--- START ---

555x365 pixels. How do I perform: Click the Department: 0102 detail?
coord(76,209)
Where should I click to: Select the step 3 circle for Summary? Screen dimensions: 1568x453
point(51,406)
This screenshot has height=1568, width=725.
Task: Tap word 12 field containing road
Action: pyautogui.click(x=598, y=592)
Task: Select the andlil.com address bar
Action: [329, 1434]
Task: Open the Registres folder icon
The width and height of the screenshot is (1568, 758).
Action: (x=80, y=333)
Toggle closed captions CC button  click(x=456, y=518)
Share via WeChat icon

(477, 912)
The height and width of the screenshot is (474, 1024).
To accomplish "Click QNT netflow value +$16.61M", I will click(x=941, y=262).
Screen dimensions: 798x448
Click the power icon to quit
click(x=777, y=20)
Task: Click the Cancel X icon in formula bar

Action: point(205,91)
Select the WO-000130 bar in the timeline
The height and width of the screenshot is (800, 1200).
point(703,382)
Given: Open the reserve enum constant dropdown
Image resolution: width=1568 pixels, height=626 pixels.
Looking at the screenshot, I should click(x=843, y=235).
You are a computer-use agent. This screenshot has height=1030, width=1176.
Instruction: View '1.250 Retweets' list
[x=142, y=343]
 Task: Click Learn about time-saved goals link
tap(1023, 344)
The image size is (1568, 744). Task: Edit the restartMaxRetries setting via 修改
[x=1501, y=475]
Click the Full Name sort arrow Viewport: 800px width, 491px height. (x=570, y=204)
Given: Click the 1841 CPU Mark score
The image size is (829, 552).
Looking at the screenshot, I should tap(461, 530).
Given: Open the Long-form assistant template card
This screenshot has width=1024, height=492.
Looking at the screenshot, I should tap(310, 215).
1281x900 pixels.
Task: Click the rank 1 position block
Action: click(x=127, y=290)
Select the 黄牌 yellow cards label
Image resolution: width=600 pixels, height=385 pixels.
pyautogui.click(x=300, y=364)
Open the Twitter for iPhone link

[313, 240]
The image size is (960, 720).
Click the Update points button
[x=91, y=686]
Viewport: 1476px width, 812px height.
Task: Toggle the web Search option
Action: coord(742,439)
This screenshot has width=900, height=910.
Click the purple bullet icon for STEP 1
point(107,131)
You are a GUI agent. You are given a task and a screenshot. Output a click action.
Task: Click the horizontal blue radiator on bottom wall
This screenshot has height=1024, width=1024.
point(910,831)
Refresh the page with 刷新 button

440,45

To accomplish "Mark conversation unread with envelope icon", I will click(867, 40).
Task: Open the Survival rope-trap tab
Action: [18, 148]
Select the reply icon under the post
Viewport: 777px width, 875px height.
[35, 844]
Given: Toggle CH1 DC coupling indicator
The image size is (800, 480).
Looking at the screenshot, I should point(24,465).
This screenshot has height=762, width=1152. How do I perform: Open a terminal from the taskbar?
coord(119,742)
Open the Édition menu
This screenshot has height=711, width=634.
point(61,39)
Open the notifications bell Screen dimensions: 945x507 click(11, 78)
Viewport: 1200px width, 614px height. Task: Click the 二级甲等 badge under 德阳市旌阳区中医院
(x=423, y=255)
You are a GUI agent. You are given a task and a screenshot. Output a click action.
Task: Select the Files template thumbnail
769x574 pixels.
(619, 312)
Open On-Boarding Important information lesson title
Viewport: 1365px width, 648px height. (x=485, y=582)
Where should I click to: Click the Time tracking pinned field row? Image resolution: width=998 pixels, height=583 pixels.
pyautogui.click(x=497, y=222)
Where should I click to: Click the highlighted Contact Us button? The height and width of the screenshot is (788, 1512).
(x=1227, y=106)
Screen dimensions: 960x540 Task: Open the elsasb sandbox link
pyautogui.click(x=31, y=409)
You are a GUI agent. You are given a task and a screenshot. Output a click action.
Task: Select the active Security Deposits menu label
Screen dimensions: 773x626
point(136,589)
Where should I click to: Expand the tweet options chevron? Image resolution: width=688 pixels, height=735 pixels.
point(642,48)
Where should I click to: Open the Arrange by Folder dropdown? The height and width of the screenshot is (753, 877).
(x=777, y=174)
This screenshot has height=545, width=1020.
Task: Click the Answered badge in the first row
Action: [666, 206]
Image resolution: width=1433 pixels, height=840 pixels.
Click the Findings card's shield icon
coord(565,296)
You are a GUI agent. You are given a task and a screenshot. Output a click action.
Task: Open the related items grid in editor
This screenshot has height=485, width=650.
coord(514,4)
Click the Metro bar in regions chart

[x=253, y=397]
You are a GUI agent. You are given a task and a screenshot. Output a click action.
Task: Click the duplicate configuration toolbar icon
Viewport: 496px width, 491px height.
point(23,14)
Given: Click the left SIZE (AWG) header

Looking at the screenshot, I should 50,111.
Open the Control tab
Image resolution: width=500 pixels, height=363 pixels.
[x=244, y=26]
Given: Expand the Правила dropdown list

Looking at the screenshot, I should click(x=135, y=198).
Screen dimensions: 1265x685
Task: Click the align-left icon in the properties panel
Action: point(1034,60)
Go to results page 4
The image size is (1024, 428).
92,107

--- END ---

## [TASK REQUIREMENTS]
What you give back must match the material word for word.

## [REPLY]
555x365 pixels. How do I perform: Click the Department: 0102 detail?
coord(76,209)
Where should I click to: Select the step 3 circle for Summary? Screen dimensions: 1568x453
point(51,406)
This screenshot has height=1568, width=725.
Task: Tap word 12 field containing road
Action: pyautogui.click(x=598, y=592)
Task: Select the andlil.com address bar
Action: [329, 1434]
Task: Open the Registres folder icon
The width and height of the screenshot is (1568, 758).
Action: (x=80, y=333)
Toggle closed captions CC button  click(x=456, y=518)
Share via WeChat icon

(477, 912)
The height and width of the screenshot is (474, 1024).
To accomplish "Click QNT netflow value +$16.61M", I will click(x=941, y=262).
Screen dimensions: 798x448
Click the power icon to quit
click(x=777, y=20)
Task: Click the Cancel X icon in formula bar

Action: point(205,91)
Select the WO-000130 bar in the timeline
The height and width of the screenshot is (800, 1200).
point(703,382)
Given: Open the reserve enum constant dropdown
Image resolution: width=1568 pixels, height=626 pixels.
Looking at the screenshot, I should click(x=843, y=235).
You are a computer-use agent. This screenshot has height=1030, width=1176.
Instruction: View '1.250 Retweets' list
[x=142, y=343]
 Task: Click Learn about time-saved goals link
tap(1023, 344)
The image size is (1568, 744). Task: Edit the restartMaxRetries setting via 修改
[x=1501, y=475]
Click the Full Name sort arrow Viewport: 800px width, 491px height. (x=570, y=204)
Given: Click the 1841 CPU Mark score
The image size is (829, 552).
Looking at the screenshot, I should tap(461, 530).
Given: Open the Long-form assistant template card
This screenshot has width=1024, height=492.
Looking at the screenshot, I should tap(310, 215).
1281x900 pixels.
Task: Click the rank 1 position block
Action: click(x=127, y=290)
Select the 黄牌 yellow cards label
Image resolution: width=600 pixels, height=385 pixels.
pyautogui.click(x=300, y=364)
Open the Twitter for iPhone link

[313, 240]
The image size is (960, 720).
Click the Update points button
[x=91, y=686]
Viewport: 1476px width, 812px height.
Task: Toggle the web Search option
Action: coord(742,439)
This screenshot has width=900, height=910.
Click the purple bullet icon for STEP 1
point(107,131)
You are a GUI agent. You are given a task and a screenshot. Output a click action.
Task: Click the horizontal blue radiator on bottom wall
This screenshot has height=1024, width=1024.
point(910,831)
Refresh the page with 刷新 button

440,45

To accomplish "Mark conversation unread with envelope icon", I will click(867, 40).
Task: Open the Survival rope-trap tab
Action: [18, 148]
Select the reply icon under the post
Viewport: 777px width, 875px height.
[35, 844]
Given: Toggle CH1 DC coupling indicator
The image size is (800, 480).
Looking at the screenshot, I should point(24,465).
This screenshot has height=762, width=1152. How do I perform: Open a terminal from the taskbar?
coord(119,742)
Open the Édition menu
This screenshot has height=711, width=634.
point(61,39)
Open the notifications bell Screen dimensions: 945x507 click(11, 78)
Viewport: 1200px width, 614px height. Task: Click the 二级甲等 badge under 德阳市旌阳区中医院
(x=423, y=255)
You are a GUI agent. You are given a task and a screenshot. Output a click action.
Task: Select the Files template thumbnail
769x574 pixels.
(619, 312)
Open On-Boarding Important information lesson title
Viewport: 1365px width, 648px height. (x=485, y=582)
Where should I click to: Click the Time tracking pinned field row? Image resolution: width=998 pixels, height=583 pixels.
pyautogui.click(x=497, y=222)
Where should I click to: Click the highlighted Contact Us button? The height and width of the screenshot is (788, 1512).
(x=1227, y=106)
Screen dimensions: 960x540 Task: Open the elsasb sandbox link
pyautogui.click(x=31, y=409)
You are a GUI agent. You are given a task and a screenshot. Output a click action.
Task: Select the active Security Deposits menu label
Screen dimensions: 773x626
point(136,589)
Where should I click to: Expand the tweet options chevron? Image resolution: width=688 pixels, height=735 pixels.
point(642,48)
Where should I click to: Open the Arrange by Folder dropdown? The height and width of the screenshot is (753, 877).
(x=777, y=174)
This screenshot has height=545, width=1020.
Task: Click the Answered badge in the first row
Action: [666, 206]
Image resolution: width=1433 pixels, height=840 pixels.
Click the Findings card's shield icon
coord(565,296)
You are a GUI agent. You are given a task and a screenshot. Output a click action.
Task: Open the related items grid in editor
This screenshot has height=485, width=650.
coord(514,4)
Click the Metro bar in regions chart

[x=253, y=397]
You are a GUI agent. You are given a task and a screenshot. Output a click action.
Task: Click the duplicate configuration toolbar icon
Viewport: 496px width, 491px height.
point(23,14)
Given: Click the left SIZE (AWG) header

Looking at the screenshot, I should 50,111.
Open the Control tab
Image resolution: width=500 pixels, height=363 pixels.
[x=244, y=26]
Given: Expand the Правила dropdown list

Looking at the screenshot, I should click(x=135, y=198).
Screen dimensions: 1265x685
Task: Click the align-left icon in the properties panel
Action: point(1034,60)
Go to results page 4
The image size is (1024, 428).
92,107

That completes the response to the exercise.